The rosy boa has three subspecies: (1) the desert rosy boa, found in north and southeastern Southern California and southwestern Arizona; (2) the coastal rosy boa, found in southwestern Southern California and northwestern Baja California; and (3) the Mexican rosy boa, found in extreme southern Arizona and along the eastern edge of the Gulf of California in Mexico.
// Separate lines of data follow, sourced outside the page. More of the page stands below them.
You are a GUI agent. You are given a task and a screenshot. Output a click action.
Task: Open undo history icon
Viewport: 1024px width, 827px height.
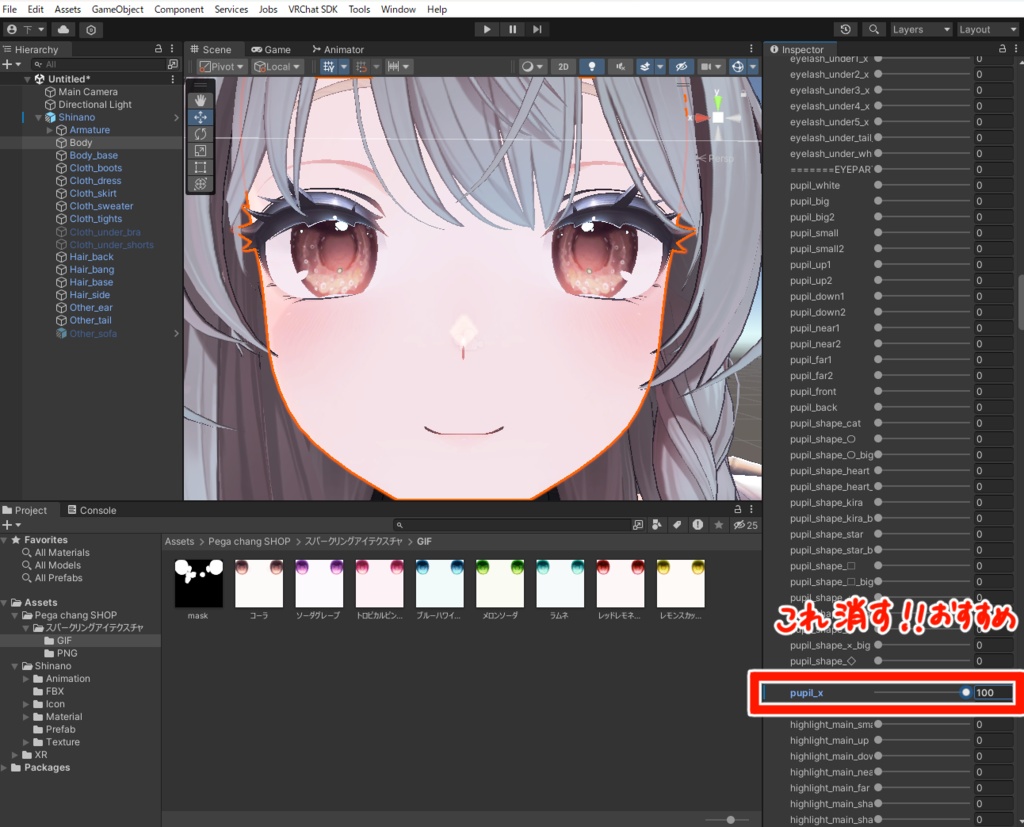pos(846,29)
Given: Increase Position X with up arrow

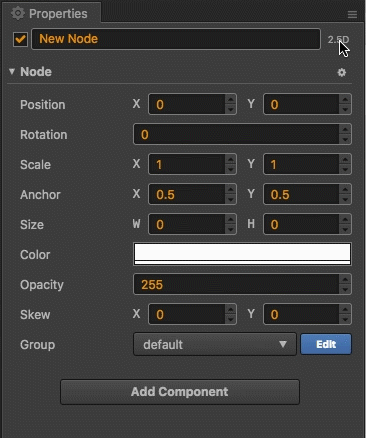Looking at the screenshot, I should (x=230, y=99).
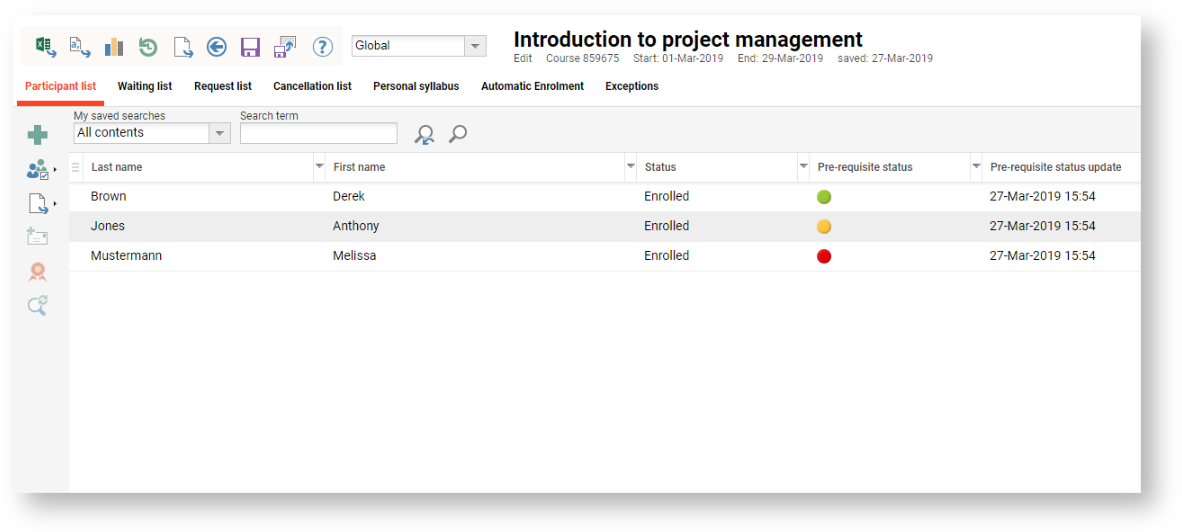Open the bar chart report icon
Viewport: 1182px width, 532px height.
click(x=113, y=46)

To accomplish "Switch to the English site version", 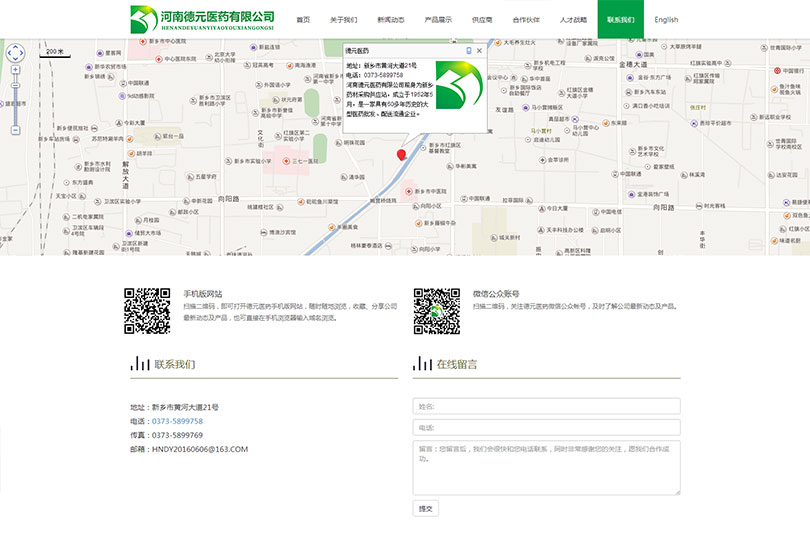I will click(666, 20).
They are wildly popular as pets in Southern Californa because they are docile, they eat mice readily (which can be purchased at pet stores), they are slow moving and very unthreatening looking, as far as snakes go. They range from about 24 to 42 inches in length, have a thick body and small head, not much larger than the neck, and three broad longitudinal stripes. The primary difference between the coastal rosy boa and the desert rosy boa, is that the stripes on the desert rosy boa are pretty solid and the stripe color is not present, or is at least less significant, between the stripes. The coastal rosy boa usually has scales with the stripe color scattered significantly between the stripes.

The rosy boas I've seen in our area tend to be intergrade, a little bit between the coastal and the desert rosy, with a tendency toward the coastal characteristics. The rosy below was caught in our neighbor's driveway on October 2, 1993.

The general color can by slaty, beige or rosy and this one was a particularly beautiful slate color. The stripe color is a purplish red.

This picture, in comparison with my hand, illustrates how thick the body is and how small the head is in comparison.

It also had very interesting horizontal strips on the bottom, whereas others I have seen tend to be more splotchy.

The next rosy boa was caught near Verbenia Avenue, past Cabazon, in Riverside County in the spring of 1995. Its background color is much lighter and its stripes are more orange.

The next photo illustrates how small the head is compared to the rest of the body.

This picture clearly shows the vertical pupils.

A closer look at the stripes.

For snake hunters, they are generally considered a prize. I think I've only seen one driving roads at night. We have some friends that caught one about thirteen years ago on a road not too far off the freeway, in Redlands. They still have it as a pet and it is very large and very thick.